In the entries below, find the line with "This screenshot has", then set it down exactly along with each line after it to the end, skipping any pictures.

== Segment start ==

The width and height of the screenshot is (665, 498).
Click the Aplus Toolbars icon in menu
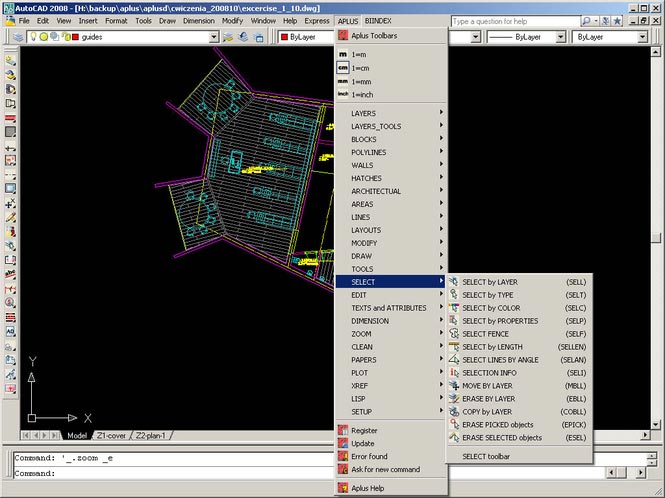pyautogui.click(x=342, y=34)
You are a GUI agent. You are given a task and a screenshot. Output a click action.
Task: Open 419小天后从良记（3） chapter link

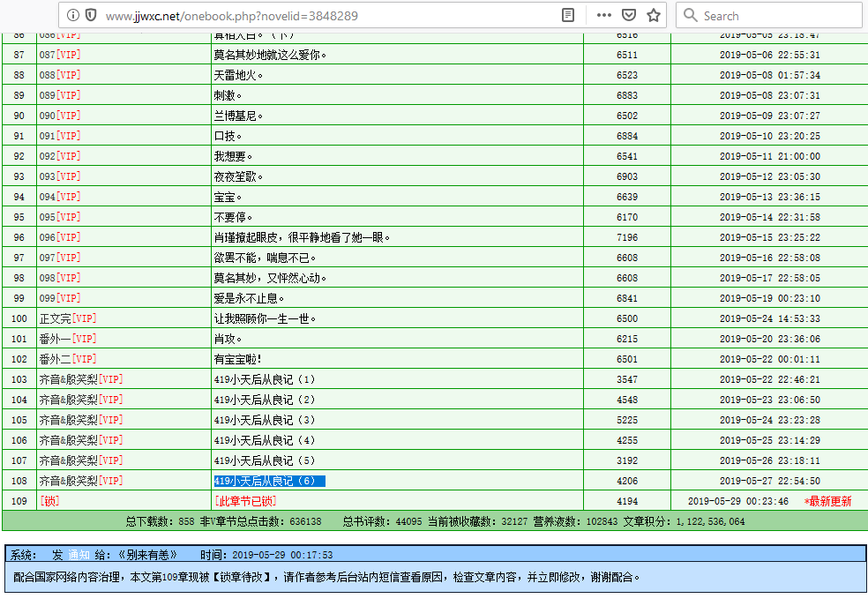(x=264, y=420)
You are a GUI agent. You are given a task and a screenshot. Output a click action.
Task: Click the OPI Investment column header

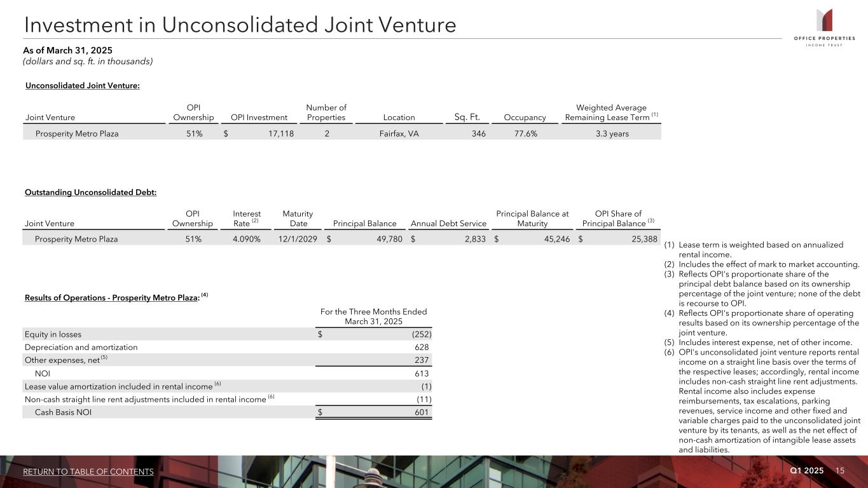pos(259,118)
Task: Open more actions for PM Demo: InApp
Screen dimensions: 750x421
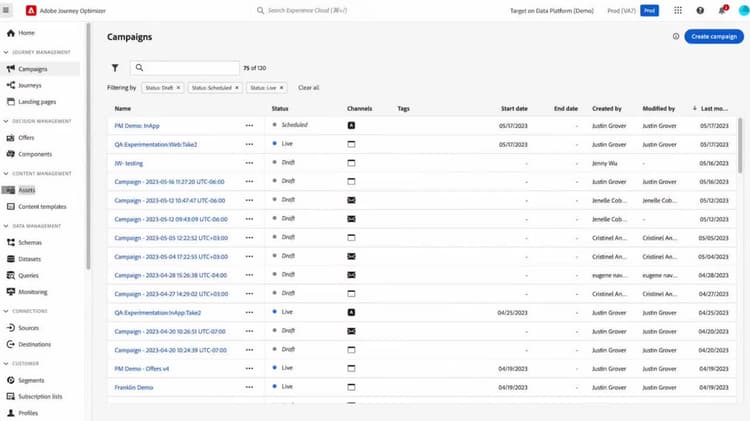Action: point(249,125)
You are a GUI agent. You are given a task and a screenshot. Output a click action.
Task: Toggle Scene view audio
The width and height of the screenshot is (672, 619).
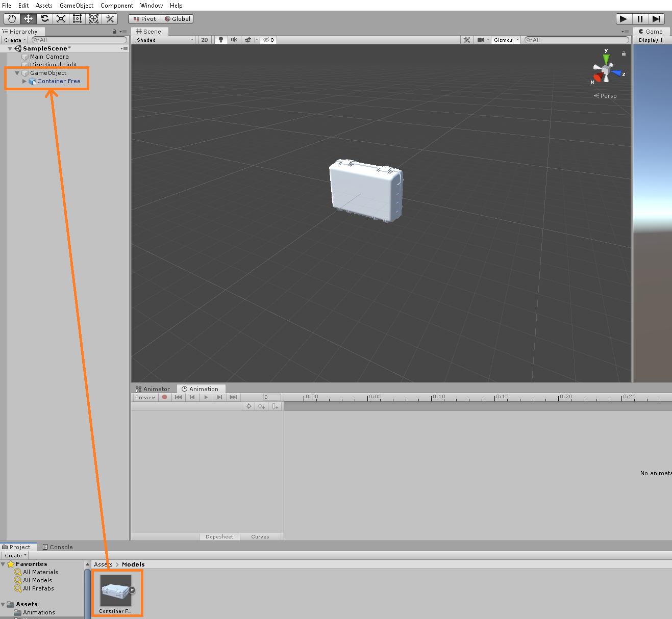234,39
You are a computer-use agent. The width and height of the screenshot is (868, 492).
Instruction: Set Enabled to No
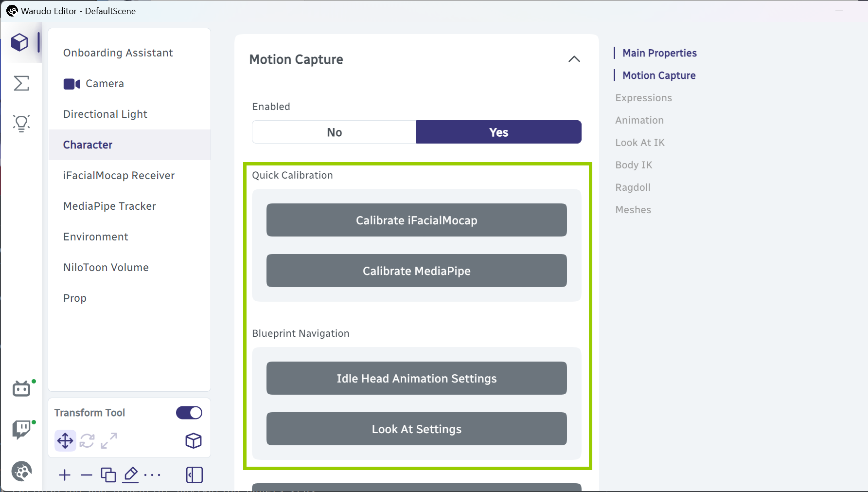[335, 132]
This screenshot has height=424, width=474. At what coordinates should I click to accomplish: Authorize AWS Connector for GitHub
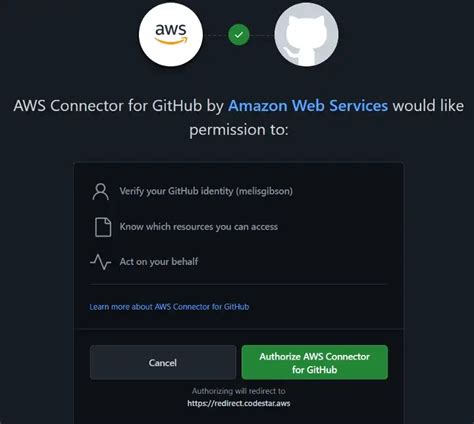(315, 362)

== Segment end ==

(OUTPUT FOR THIS TASK)
This screenshot has height=424, width=474. At what coordinates should I click to accomplish: Authorize AWS Connector for GitHub
(315, 362)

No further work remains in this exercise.